Transformación de cloroplastos de tabaco para obtener resistencia a patógenos fúngicos y bacterianos

SEGRETIN, M.E., WIRTH, S., LUPPI, J.P., MENTABERRY, A. Y BRAVO-ALMONACID, F.

Viña del Mar, Chile

Congreso; VI Encuentro Latinoamericano y del Caribe del Biotecnología Agropecuaria. REDBIO2007; 2007

Redbio

La transformación de cloroplastos presenta numerosas ventajas respecto a la transformación nuclear, entre ellas la posibilidad de alcanzar niveles de expresión más elevados, junto con la contención del transgén y la posibilidad de expresar policistrones. Los niveles de expresión potencialmente altos hacen que esta metodología sea especialmente atractiva para la transformación con genes antimicrobianos, cuya efectividad es dosis dependiente. A fin de evaluar la estrategia de transformación plastídica para obtener resistencia a estrés biótico, se utilizó un vector (pBSW5´UTR) previamente desarrollado por nuestro grupo para transformar cloroplastos de Nicotiana tabacum var. Petit Habana. Los genes elegidos para transformar las plantas fueron aquellos que codifican para las proteínas AP24 (una osmotina de tabaco), dermaseptina (Der: un péptido antimicrobiano obtenido de la piel de Phyllomedusa sauvagii ) y glucanasa (Gluc: proteína de respuesta a patógenos de tabaco), todos ellos con comprobada actividad antimicrobiana y/o antifúngica, ya sea solos o combinados, siendo la última opción la más efectiva teniendo en cuenta los antecedentes que utilizan transformación nuclear.

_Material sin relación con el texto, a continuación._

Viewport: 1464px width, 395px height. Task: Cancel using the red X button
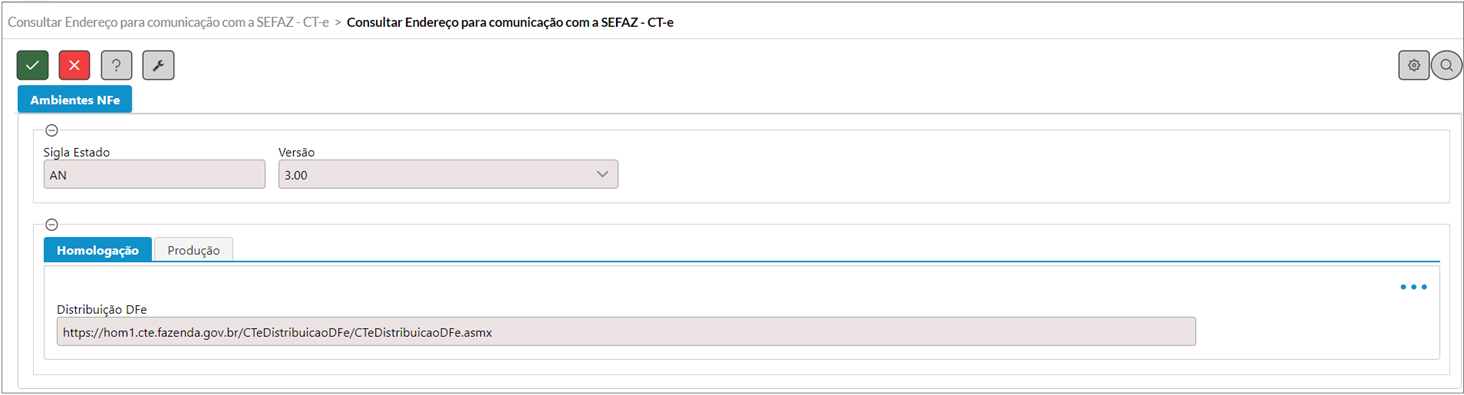[x=75, y=65]
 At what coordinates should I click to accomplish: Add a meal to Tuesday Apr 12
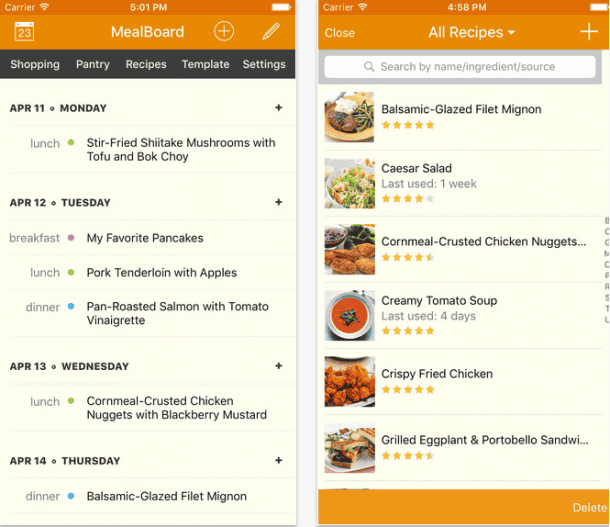[x=279, y=202]
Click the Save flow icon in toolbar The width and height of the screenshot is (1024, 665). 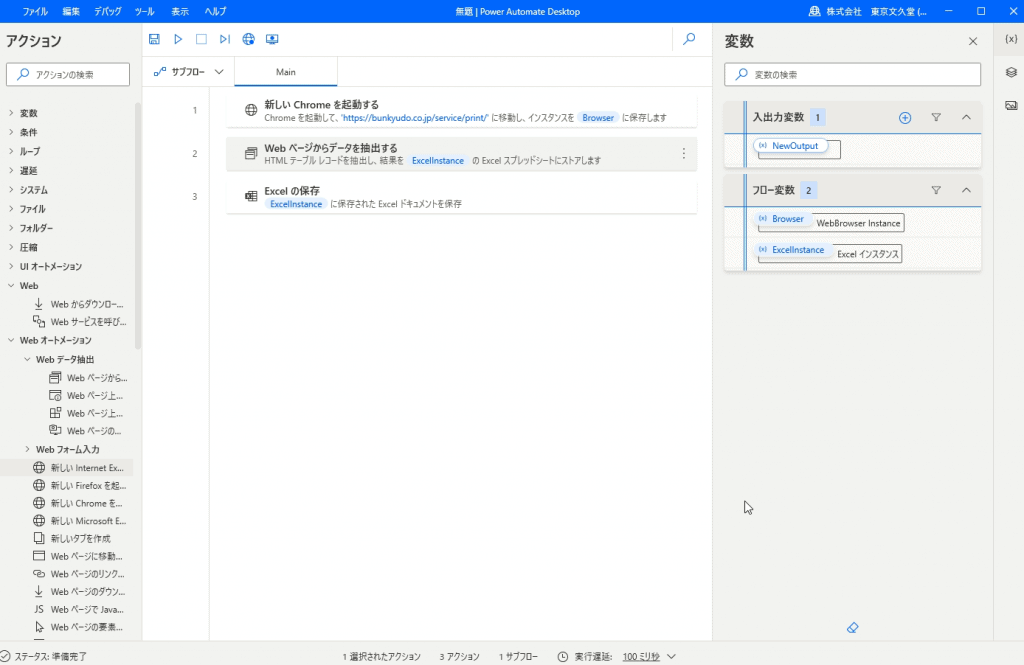click(x=154, y=39)
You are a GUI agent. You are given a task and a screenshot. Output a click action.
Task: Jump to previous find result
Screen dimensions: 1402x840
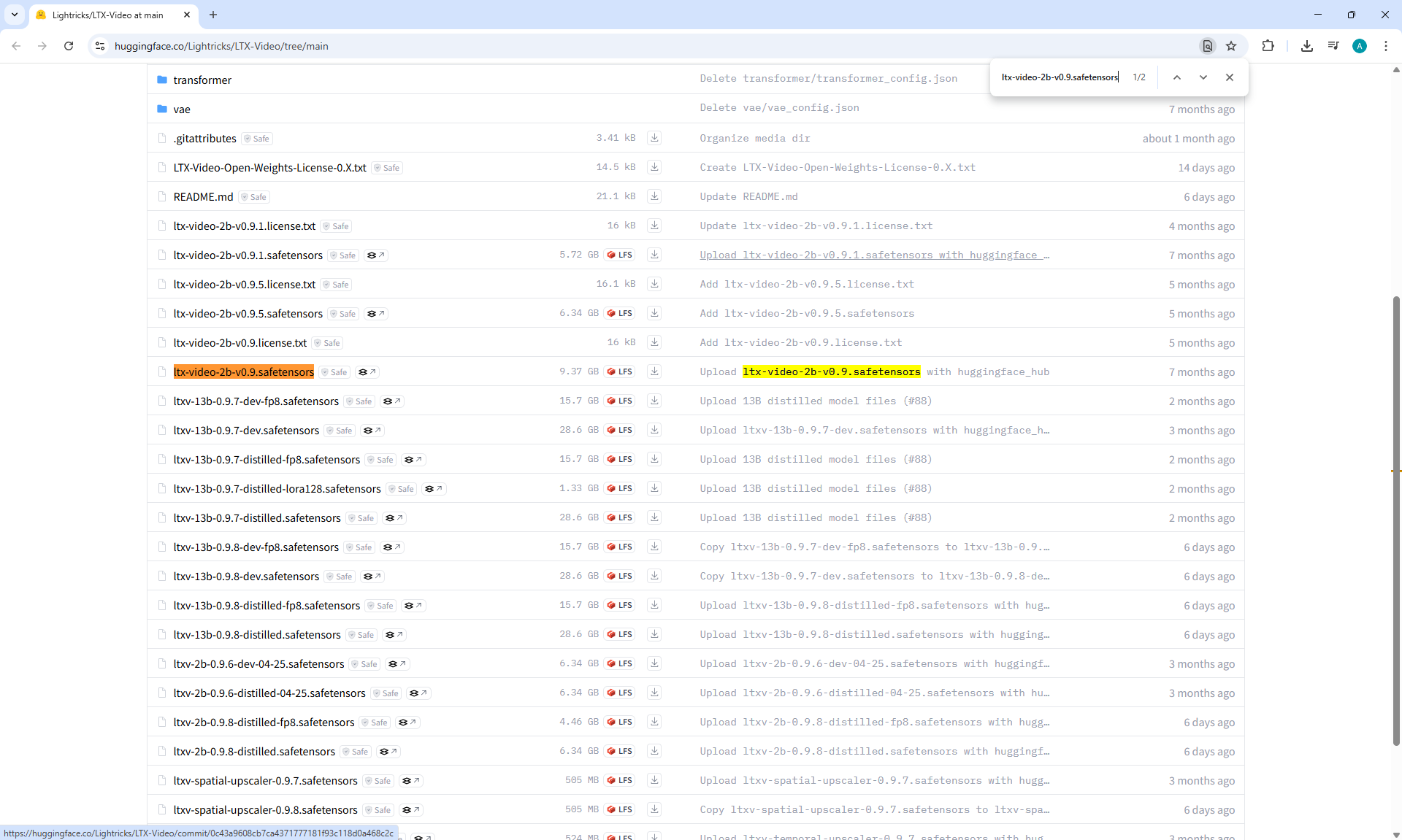click(1176, 77)
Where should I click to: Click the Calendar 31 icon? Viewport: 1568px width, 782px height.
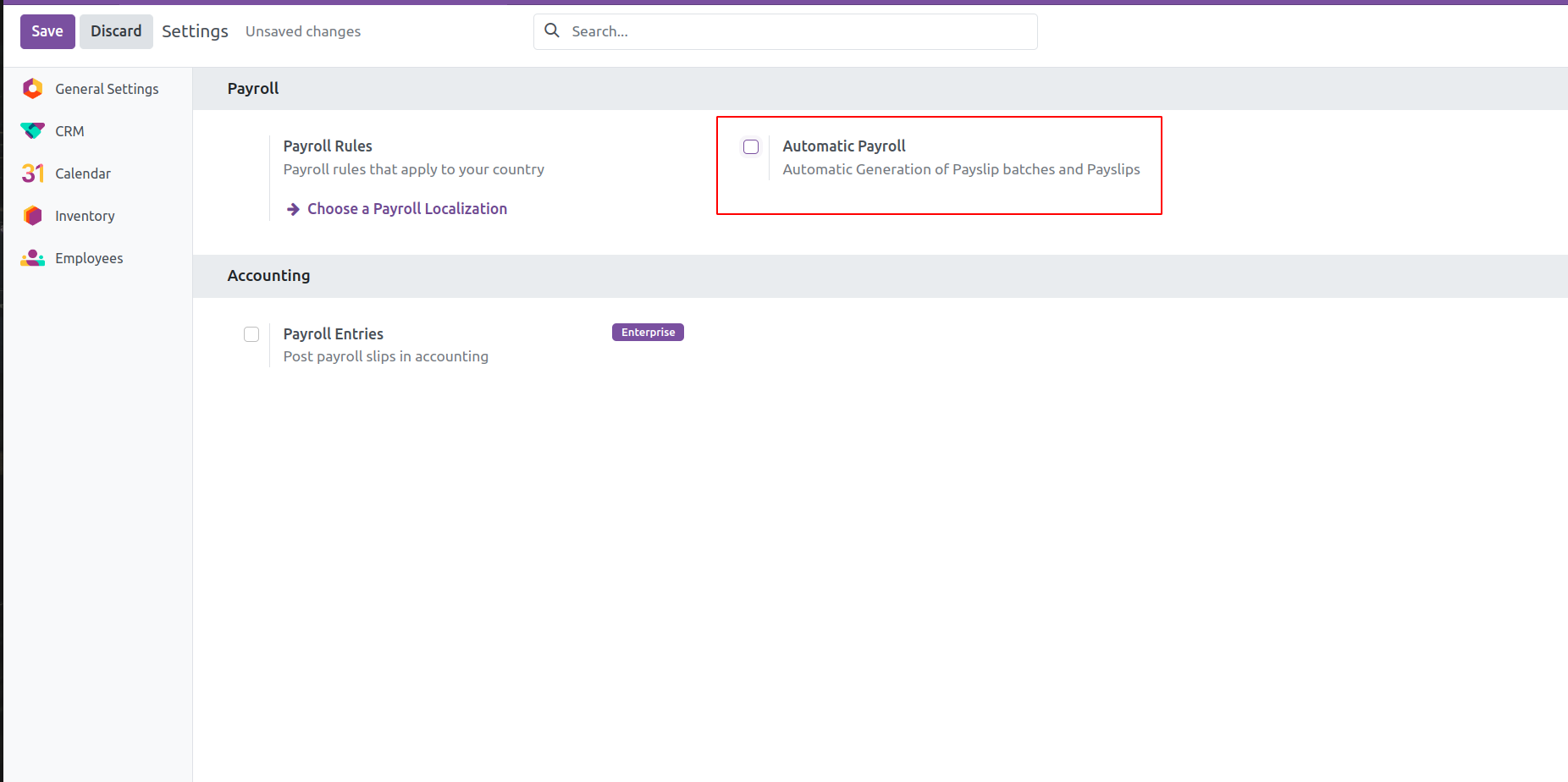pos(32,173)
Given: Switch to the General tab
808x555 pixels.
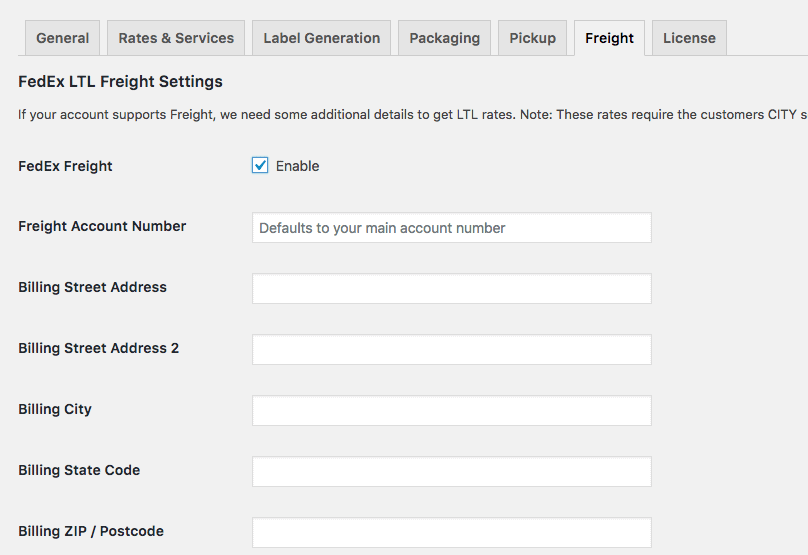Looking at the screenshot, I should (62, 38).
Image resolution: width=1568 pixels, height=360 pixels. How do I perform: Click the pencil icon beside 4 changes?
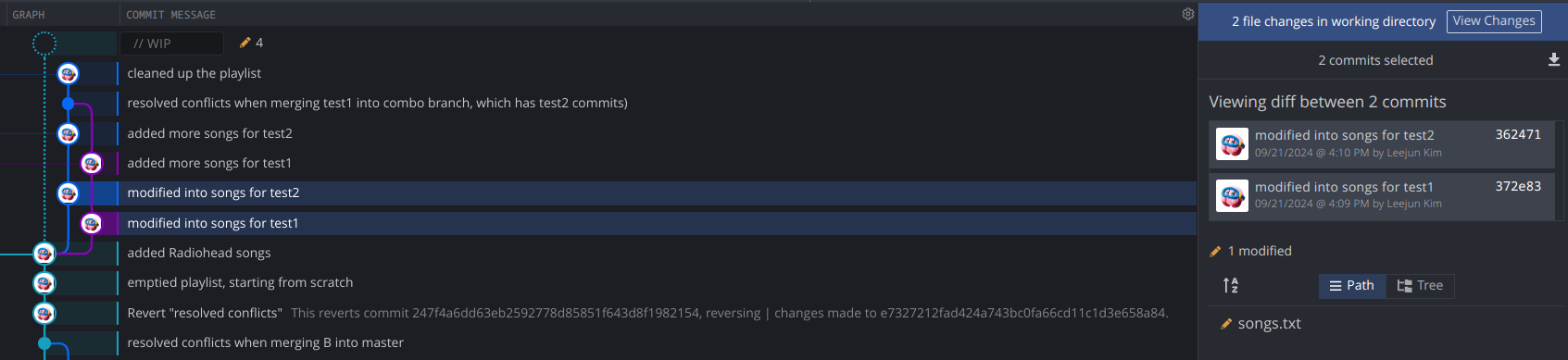pos(245,43)
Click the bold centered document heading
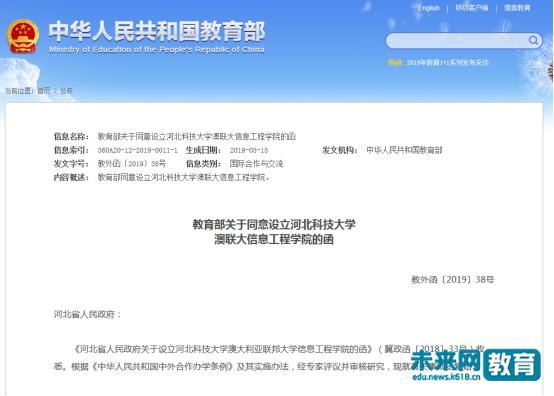 [274, 232]
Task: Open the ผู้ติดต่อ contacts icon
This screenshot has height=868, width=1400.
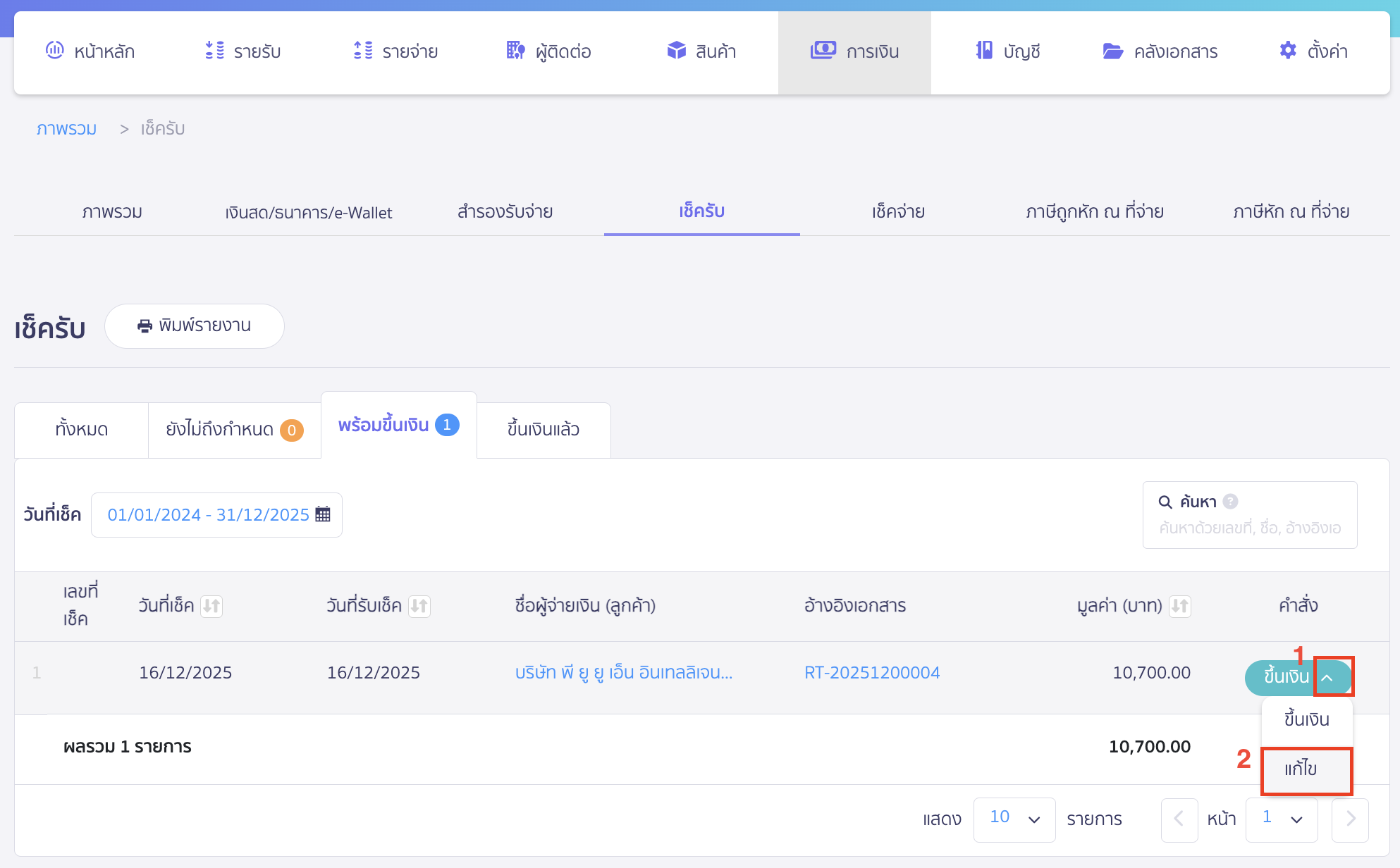Action: pos(515,51)
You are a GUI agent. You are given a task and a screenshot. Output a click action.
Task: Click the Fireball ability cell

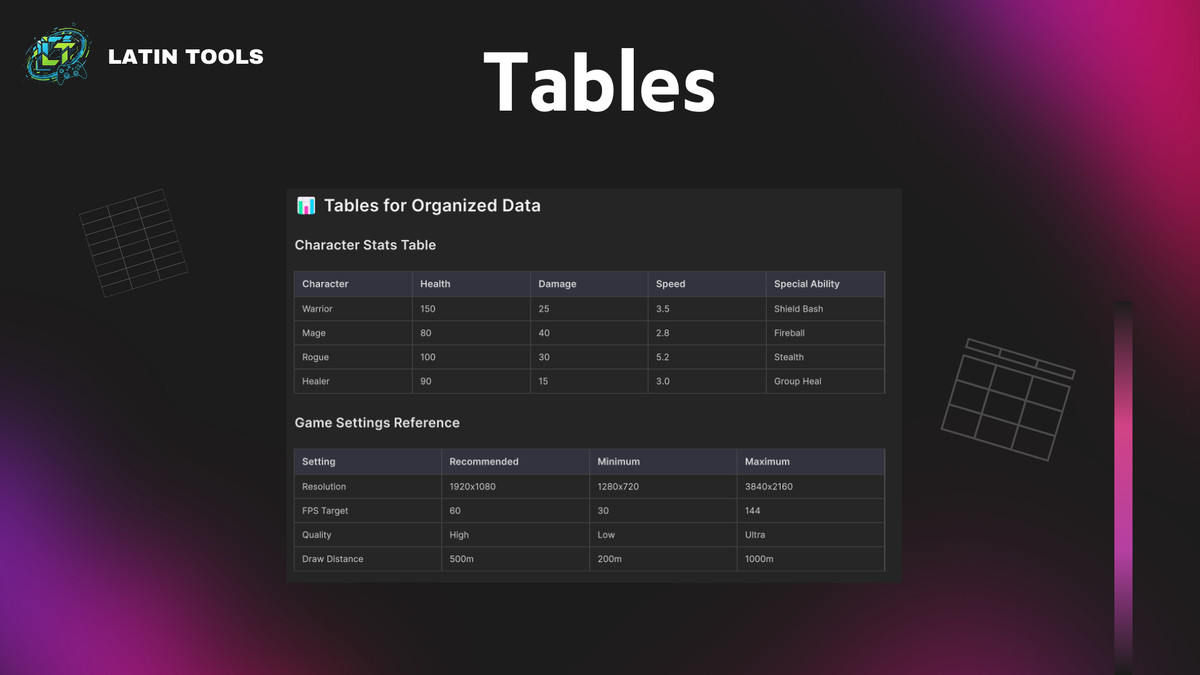[x=789, y=333]
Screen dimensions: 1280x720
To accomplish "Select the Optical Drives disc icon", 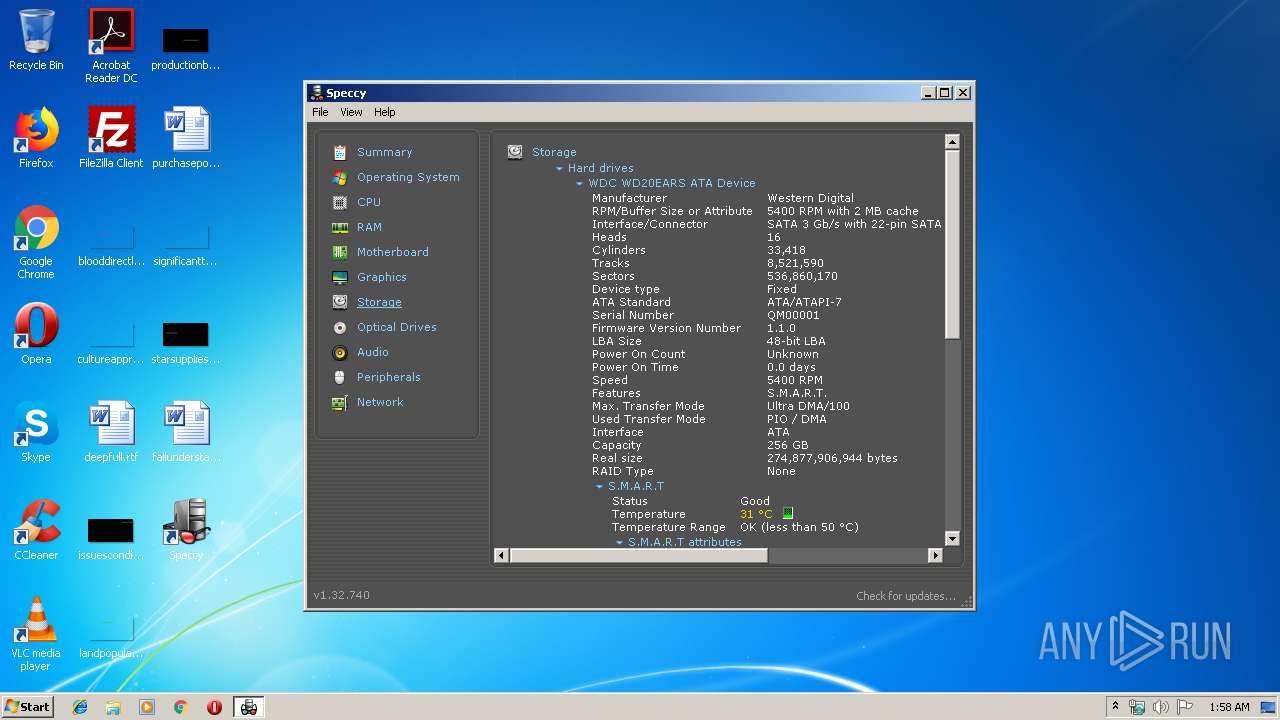I will click(340, 327).
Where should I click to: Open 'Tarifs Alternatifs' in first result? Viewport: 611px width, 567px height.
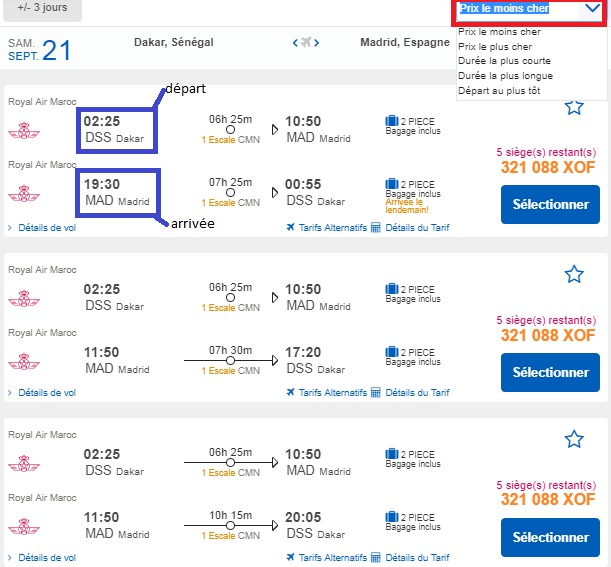click(325, 228)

En función de ello, se desarrollaron las siguientes construcciones: a) pBSW5´UTR-AP24, b) pBSW5´UTR-Gluc, c) pBSW5´UTR-Der, d) pBSW5´UTR-AP24/Gluc y e) pBSW5´UTR-Der/Gluc, siendo las dos últimas versiones policistrónicas. Con ellas se transformaron plantas de tabaco, obteniendo 5 líneas transplastómicas para cada una de las distintas construcciones. Además, y con el objetivo de comparar cuál es la mejor estrategia de transformación para obtener resistencia a patógenos con los genes mencionados, se transformaron mediante A. tumefaciens, plantas de tabaco a nivel nuclear. Los plásmidos binarios utilizados para la transformación (basados en el pPZP200-Higromicina) dirigen la expresión de las proteínas AP24, Glucanasa y Dermaseptina, al espacio vacuolar, los plásmidos utilizados fueron: a) pPZP200Hyg-AP24v, b) pPZP200Hyg-Glucv, c) pPZP200Hyg-Derv y d) pPZP200Hyg-AP24v-Glucv. Luego de los experimentos de transformación nuclear, se seleccionaron 10 líneas transgénicas para cada construcción. Todas las líneas obtenidas, nucleares y plastídicas, fueron evaluadas por PCR, y actualmente están siendo caracterizadas molecularmente mediante las técnicas de Southern, Northern y Western blot, para ser luego desafiadas con patógenos fúngicos y bacterianos.